▸ DOCUMENT SECTION:
________________________________________

United States District Court, S.D. Georgia, Savannah Division

February 22, 2017

JOSEPH MAKTIN McROBERTS, Plaintiff,
v.
MICHAEL KARPF, Defendant.

          REPORT AND RECOMMENDATION

         Proceeding pro se, inmate-plaintiff Joseph Martin McRoberts brings this 42 U.S.C. § 1983 action against the state court judge from whom he unsuccessfully tried to obtain various forms of judicial relief (law-library access, the discharge of his appointed criminal defense attorney, etc.). Doc. 1 at 5. He seeks $26, 000 for "emotional distress I suffered during the time I was incarcerated and violation of my rights." Id. at 6. Plus he wants the judge reprimanded and suspended for one year. Id.

         Upon preliminary review, [1] his Complaint must be dismissed with prejudice. Chatham County Superior Court Chief Judge Michael L. Karpf is absolutely immune from suit, since McRoberts alleges nothing beyond activities that fall within his official function. See Bolin v. Story, 225 F.3d 1234, 1239 (11th Cir. 2000) ("Judges are entitled to absolute immunity for all actions taken in their judicial capacity. . . .") (citing Stump v. Sparkman, 435 U.S. 349, 356-57 (1978)); see also Id. ("Absolute judicial immunity applies even when the judge's acts are in error, malicious, or were in excess of his or her jurisdiction.") (quotes omitted).

         Given its facial frivolity, plaintiffs Complaint must be DISMISSED WITH PREJUDICE and no re-pleading option is warranted. Dysart v. BankTrust, 516 F.App'x 861, 865 (11th Cir. 2013) ("[D]istrict court did not err in denying Dysart's request to amend her complaint because an amendment would have been futile."); Langlois v. Traveler's Ins. Co., 401 F.App'x 425, 426-27 (11th Cir. 2010); Simmons v. Edmondson, 225 F.App'x 787, 788-89 (11th Cir. 2007) (district court did not err in dismissing complaint with prejudice without first giving plaintiff leave to amend because no amendment could have overcome the defendants' immunity).[2] Also because of its frivolity, this case should be recorded as a "strike" under 28 U.S.C. § 1915(g).[3] Finally, the Court DENIES as frivolous McRoberts' motion for entry of default. Doc. 6.

________________________________________

▸ RECORD SET:
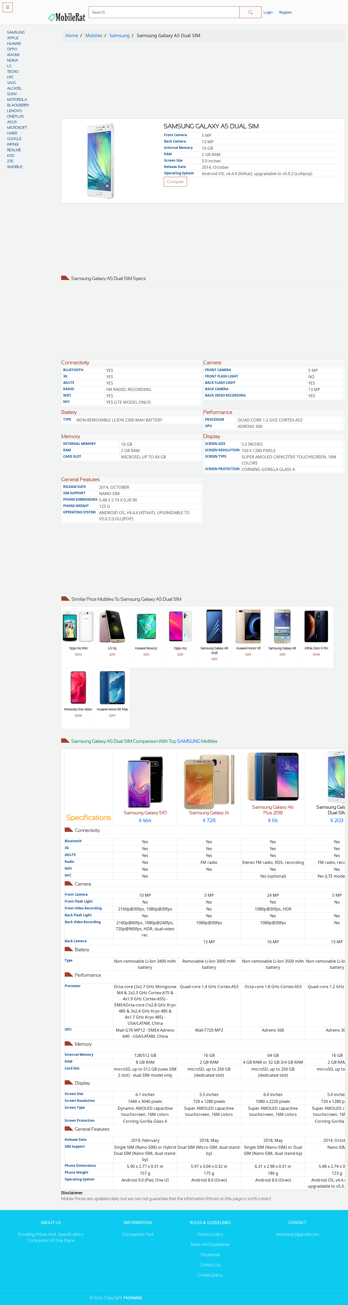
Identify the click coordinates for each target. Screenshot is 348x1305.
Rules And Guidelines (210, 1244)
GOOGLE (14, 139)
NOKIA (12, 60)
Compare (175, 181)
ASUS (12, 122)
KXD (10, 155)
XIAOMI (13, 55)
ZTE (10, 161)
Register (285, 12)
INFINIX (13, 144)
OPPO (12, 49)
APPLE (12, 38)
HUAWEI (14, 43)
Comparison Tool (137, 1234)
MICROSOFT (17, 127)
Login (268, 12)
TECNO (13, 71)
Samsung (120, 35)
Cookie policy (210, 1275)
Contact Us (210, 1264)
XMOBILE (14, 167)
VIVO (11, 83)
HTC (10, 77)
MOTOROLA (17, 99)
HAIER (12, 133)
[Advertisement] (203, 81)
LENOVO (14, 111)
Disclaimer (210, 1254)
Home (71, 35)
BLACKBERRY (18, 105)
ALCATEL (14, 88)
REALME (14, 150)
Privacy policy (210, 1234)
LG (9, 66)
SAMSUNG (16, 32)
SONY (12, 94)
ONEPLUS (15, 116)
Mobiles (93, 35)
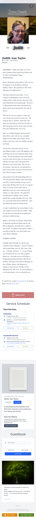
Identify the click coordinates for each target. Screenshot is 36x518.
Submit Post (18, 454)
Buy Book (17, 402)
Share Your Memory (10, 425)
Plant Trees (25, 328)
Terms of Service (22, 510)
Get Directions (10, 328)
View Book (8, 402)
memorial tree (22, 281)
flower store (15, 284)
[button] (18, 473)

________________________________________

▸ WRITTEN REQUEST 1: Edit the listing from the line with "NOKIA (12, 60)" to the line with "HTC (10, 77)", changing "Cookie policy" to "Cookie settings" and leaving everything else the same. Return only those lines.
▸ WRITTEN REQUEST 2: Pick up the court's report and recommendation on McRoberts' suit against Judge Karpf after its last sentence and continue it.
The listing has no connection to the court report above it.

▸ FINAL RESULT 1:
NOKIA (12, 60)
Compare (175, 181)
ASUS (12, 122)
KXD (10, 155)
XIAOMI (13, 55)
ZTE (10, 161)
Register (285, 12)
INFINIX (13, 144)
OPPO (12, 49)
APPLE (12, 38)
HUAWEI (14, 43)
Comparison Tool (137, 1234)
MICROSOFT (17, 127)
Login (268, 12)
TECNO (13, 71)
Samsung (120, 35)
Cookie settings (210, 1275)
Contact Us (210, 1264)
XMOBILE (14, 167)
VIVO (11, 83)
HTC (10, 77)

▸ FINAL RESULT 2:
         McRoberts, meanwhile, must pay his $350 filing fee. His furnished account information shows that he has had a $0.00 average monthly balance and $0.00 in monthly deposits in his prison account during the past six months. Doc. 4. He therefore owes no initial partial filing fee. See 28 U.S.C. § 1915(b)(1) (requiring an initial fee assessment "when funds exist, " under a specific 20 percent formula). But plaintiffs custodian (or designee) shall set aside 20 percent of all future deposits from his account and forward same to the Clerk each time the set aside amount reaches $10.00, until the balance of the Court's $350.00 filing fee has been paid in full.

         The Clerk is DIRECTED to send this Report and R ecommendation (R&R) to McRoberts' account custodian immediately. In the event he is transferred to another institution, plaintiffs present custodian shall forward a copy of this Order and all financial information concerning payment of the filing fee and costs in this case to plaintiffs new custodian. The balance due from the plaintiff shall be collected by the custodian at his next institution in accordance with the terms of this Order.

         This R&R is submitted to the district judge assigned to this action, pursuant to 28 U.S.C. § 636(b)(1)(B) and this Court's Local Rule 72.3. Within 14 days of service, any party may file written objections to this R&R with the Court and serve a copy on all parties. The document should be captioned "Objections to Magistrate Judge's Report and Recommendations." Any request for additional time to file objections should be filed with the Clerk for consideration by the assigned district judge.

         After the objections period has ended, the Clerk shall submit this R&R together with any objections to the assigned district judge. The district judge will review the magistrate judge's findings and recommendations pursuant to 28 U.S.C. § 636(b)(1)(C). The parties are advised that failure to timely file objections will result in the waiver of rights on appeal. 11th Cir. R. 3-1; see Symonett v. V.A. Leasing Corp., 648 F.App'x 787, 790 (11th Cir. 2016); Mitchell v. U.S., 612 F.App'x 542, 545 (11th Cir. 2015).

         SO REPORTED AND RECOMMENDED.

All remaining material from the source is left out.